**What is being asked**
Begin at the line that has "Where should I", stop after the line that has "Task: Click the round hole on rear bracket", and print exactly those lines from the records below, without any pictures.

[Data for the task]

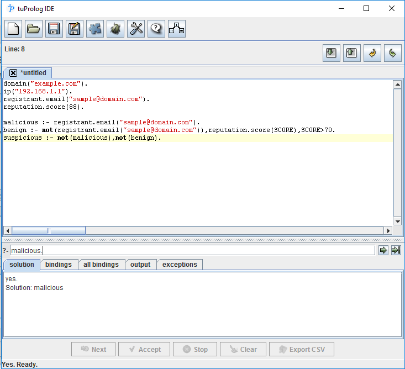This screenshot has height=369, width=405.
Task: Close the untitled editor tab
Action: [13, 73]
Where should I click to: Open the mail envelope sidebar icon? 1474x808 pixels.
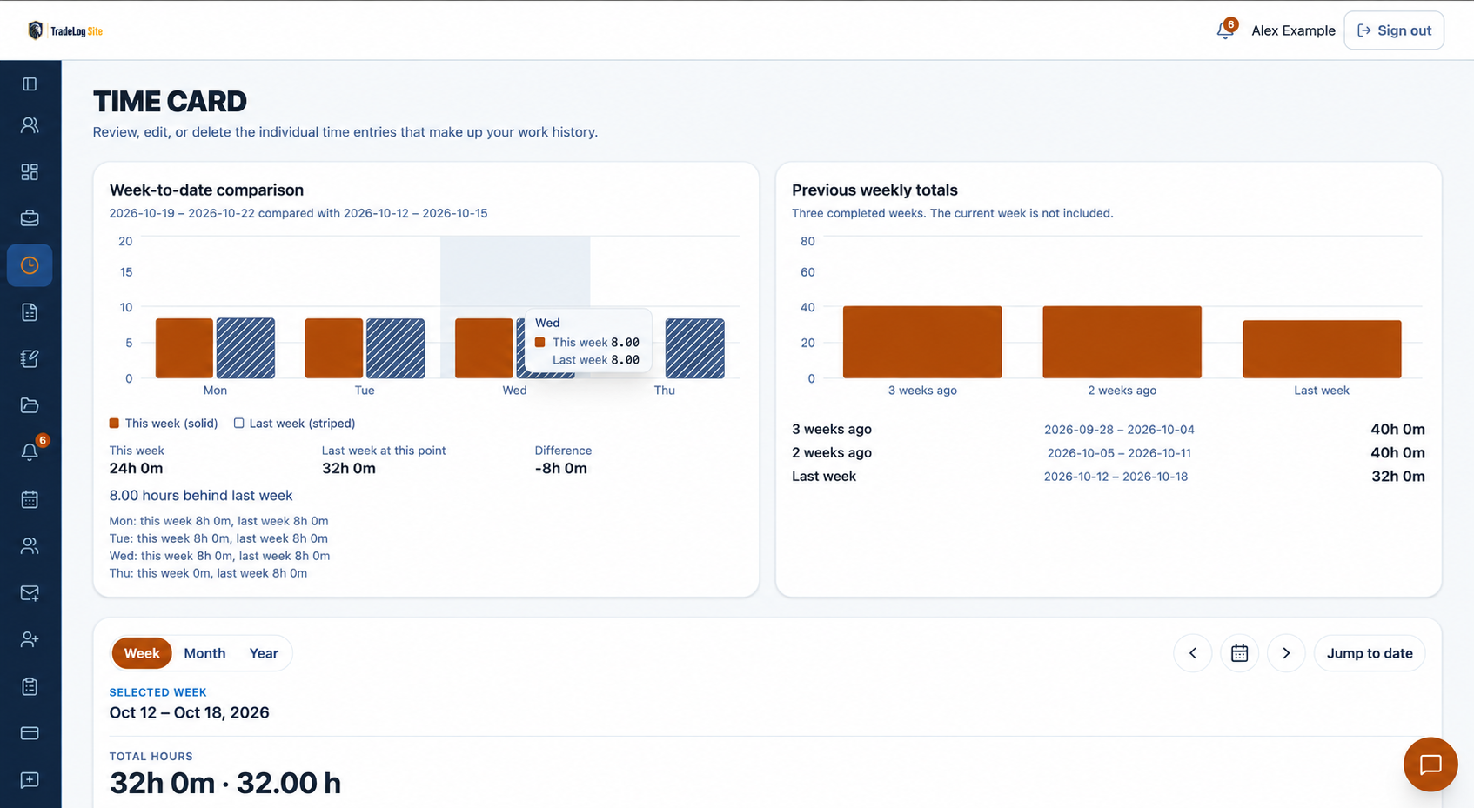click(30, 593)
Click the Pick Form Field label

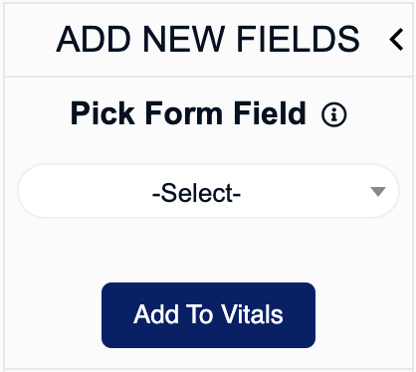188,113
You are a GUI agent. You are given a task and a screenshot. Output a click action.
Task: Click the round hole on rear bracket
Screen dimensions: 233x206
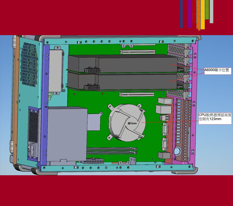pos(177,152)
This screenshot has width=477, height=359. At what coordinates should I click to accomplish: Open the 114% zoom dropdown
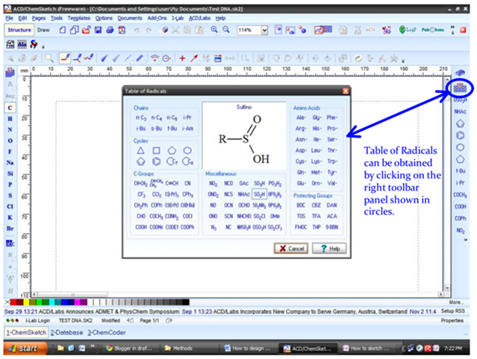(265, 30)
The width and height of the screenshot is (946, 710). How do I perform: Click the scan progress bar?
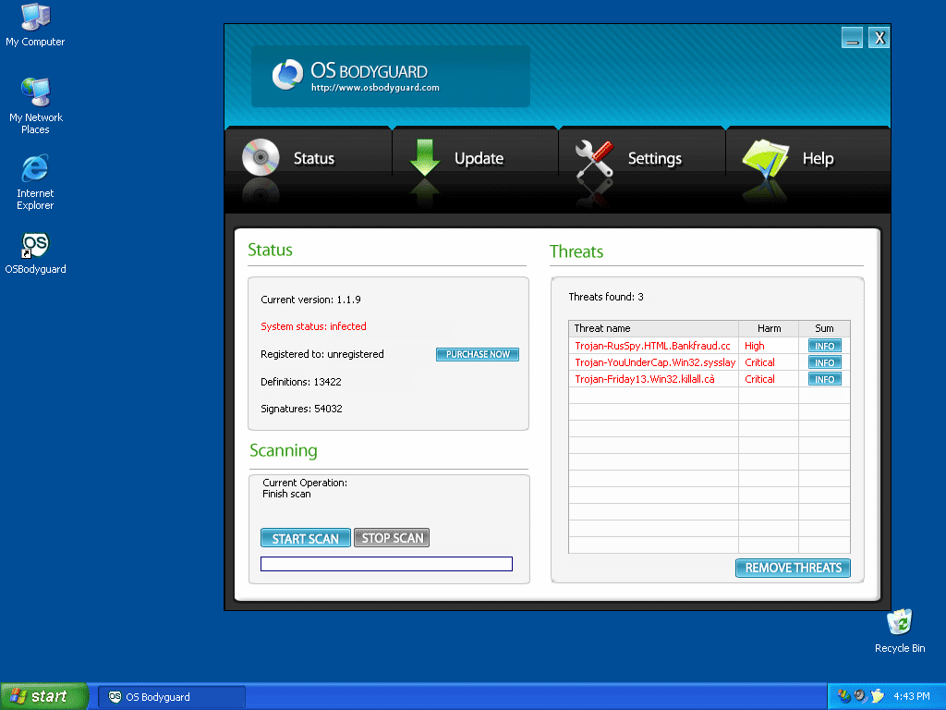coord(386,564)
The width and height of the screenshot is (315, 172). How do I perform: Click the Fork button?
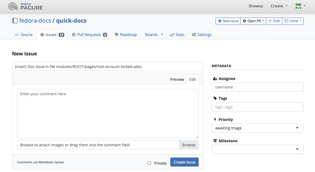(x=274, y=21)
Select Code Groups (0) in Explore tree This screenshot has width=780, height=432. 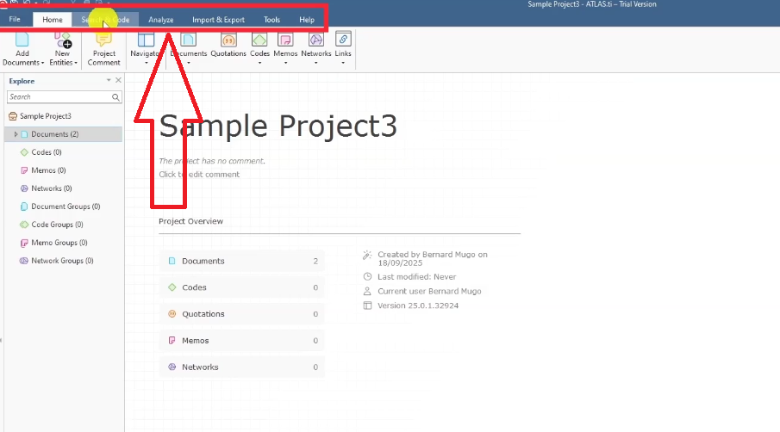[57, 225]
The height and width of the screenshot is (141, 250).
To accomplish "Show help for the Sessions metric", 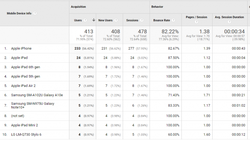I will [142, 20].
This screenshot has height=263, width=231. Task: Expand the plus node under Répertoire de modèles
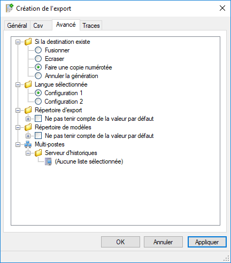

[/Data for the task]

**Output below**
Where should I click to: Open the mail envelope sidebar icon? 1474x808 pixels.
click(30, 593)
Click the Pick Form Field label

188,113
You are a GUI agent. You are given a task and a screenshot. Output a click action.
Task: Click the round hole on rear bracket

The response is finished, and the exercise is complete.